The Lee laboratory seeks to identify and elucidate the key factors that exacerbate inter-individual variability in the metabolism of and response to drugs currently on the market, and determine whether implementation of genomic and biomarker-guided drug selection and dosing strategies can reduce this variability in metabolism and response and improve patient outcomes. The Lee laboratory also seeks to develop a thorough understanding of how cytochrome P450-derived eicosanoids (bioactive lipid mediators of arachidonic acid) regulate hepatic and extra-hepatic inflammatory responses, and determine whether modulation of this pathway will serve as an effective anti-inflammatory and end-organ protective therapeutic strategy for cardiovascular and metabolic disease. Using genomics and biomarkers, the lab seeks to translate their preclinical discoveries into humans and determine which subsets of the population may be most likely to respond to the therapeutic strategies under evaluation in the laboratory.

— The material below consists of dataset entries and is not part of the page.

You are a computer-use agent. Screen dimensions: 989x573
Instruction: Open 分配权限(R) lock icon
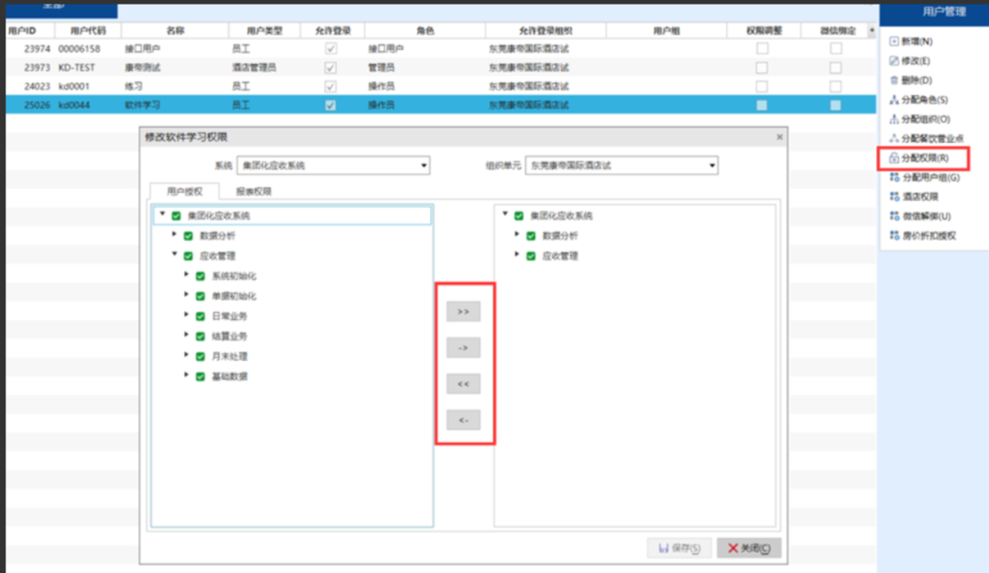coord(894,158)

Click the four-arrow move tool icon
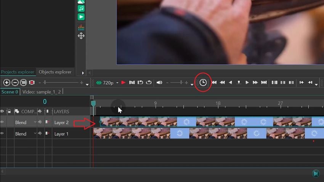coord(81,36)
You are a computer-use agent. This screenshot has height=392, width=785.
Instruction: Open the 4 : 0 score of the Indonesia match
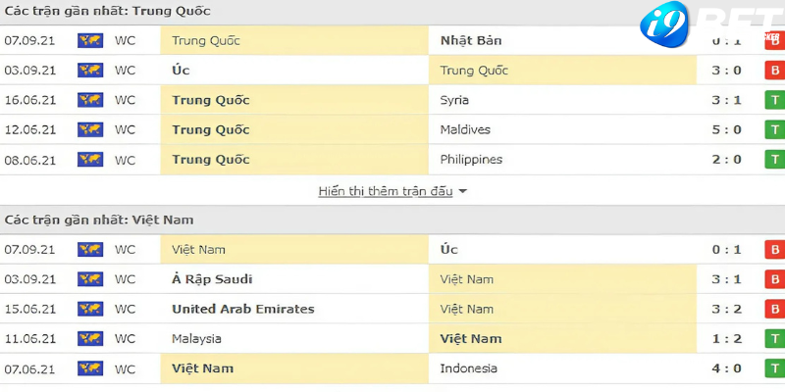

The Lee laboratory is a highly collaborative and translational research program that integrates mechanistically-driven rodent and cell-based preclinical models with observational and interventional clinical studies. They have received funding from the National Institutes of Health and American Heart Association, authored over 100 manuscripts and over 100 abstracts in the areas of cytochromes P450, eicosanoid and drug metabolism, pharmacogenomics, and experimental therapeutics. Dr. Lee has served as the major research advisor for over 40 graduate students, post-doctoral fellows, and professional students.